I won’t go into it all now, but I feel like the difficulty spike is a knock-on from the lack of collectibles. While you can argue about the usefulness of previous collectibles in Metroid games, in Dread they’ve been pared down to Missile Tanks, Energy Tanks, and Power Bomb Tanks. To make discovering those limited things more valuable, they pumped up boss difficulty so you’d either have to come in with a sufficiently high stockpile or perform a counter.

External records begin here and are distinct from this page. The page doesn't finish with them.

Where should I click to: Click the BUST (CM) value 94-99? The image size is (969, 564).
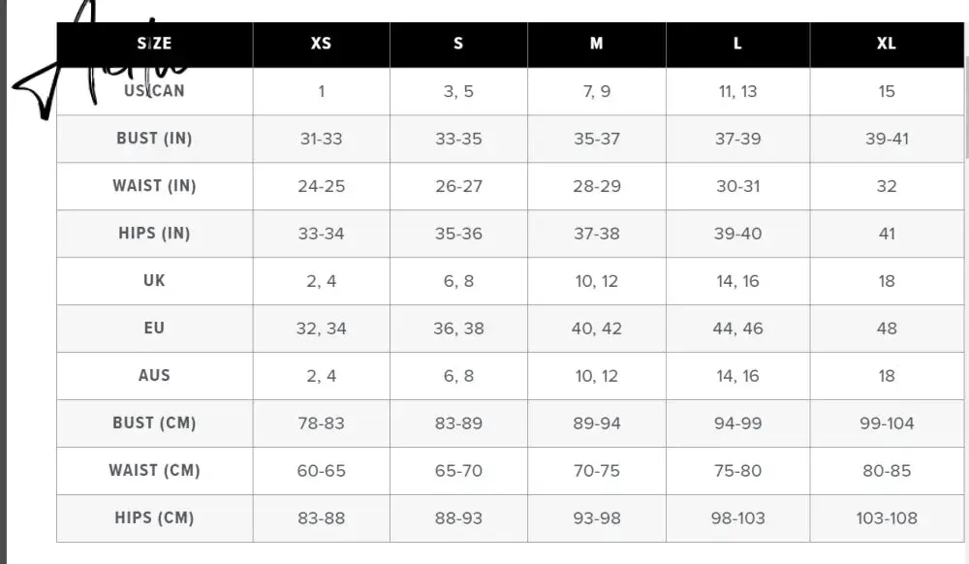coord(737,423)
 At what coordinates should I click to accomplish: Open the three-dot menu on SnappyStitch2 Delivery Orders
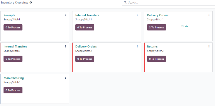pyautogui.click(x=137, y=47)
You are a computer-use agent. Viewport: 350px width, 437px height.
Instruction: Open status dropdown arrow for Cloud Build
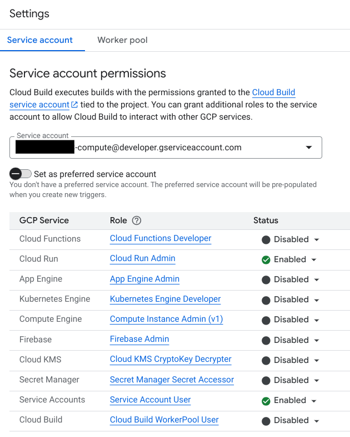(317, 421)
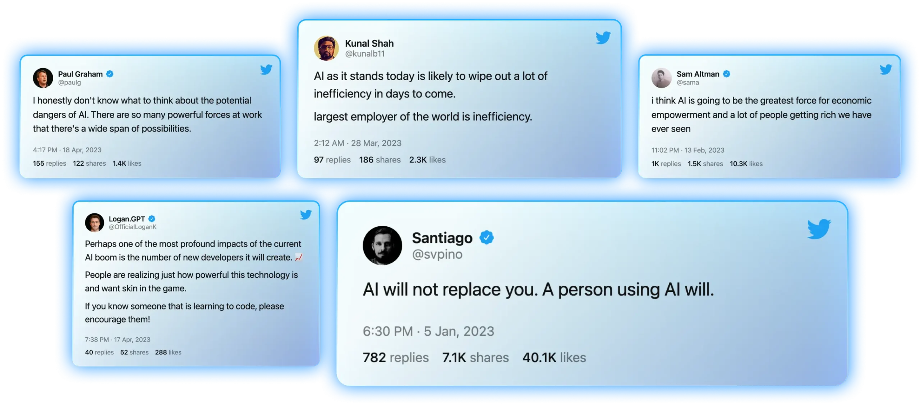920x405 pixels.
Task: Click Paul Graham's verified checkmark badge
Action: [x=110, y=74]
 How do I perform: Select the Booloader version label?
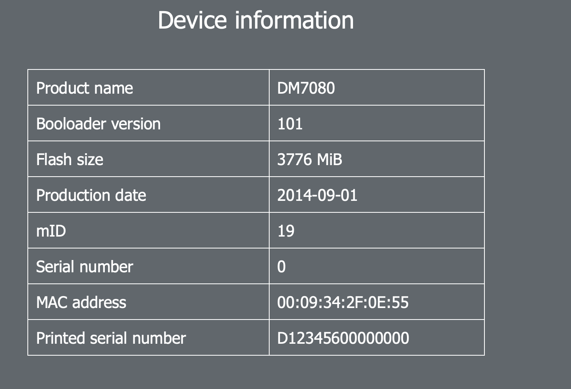(x=98, y=124)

I’m not sure if that’s 100% accurate and I may be generalizing my own experiences too much, but otherwise there’s just not really enough excuse for me to go out of my way and collect all those Missile Tanks unless I’m specifically going for a completionist run. Seeing yet another +5 Missile Tank tucked away somewhere just doesn’t make me go, “Wow, I need to get there!” but increasing the boss difficulty to a point that requires it also makes it feel less optional? Anyone agree?
certified Dread disdainer
Counter Strike, Starcraft, Dota, Tetris (yes, really), each at the highest competitive level - going by skill ceiling.
Edit: Modern Tetris at the highest level looks absolutely inhuman. I have seen Triple T-Spins at absurd speeds.
Edit 2: You are pretty much physically unable to compete in these games by age 30 at the highest level.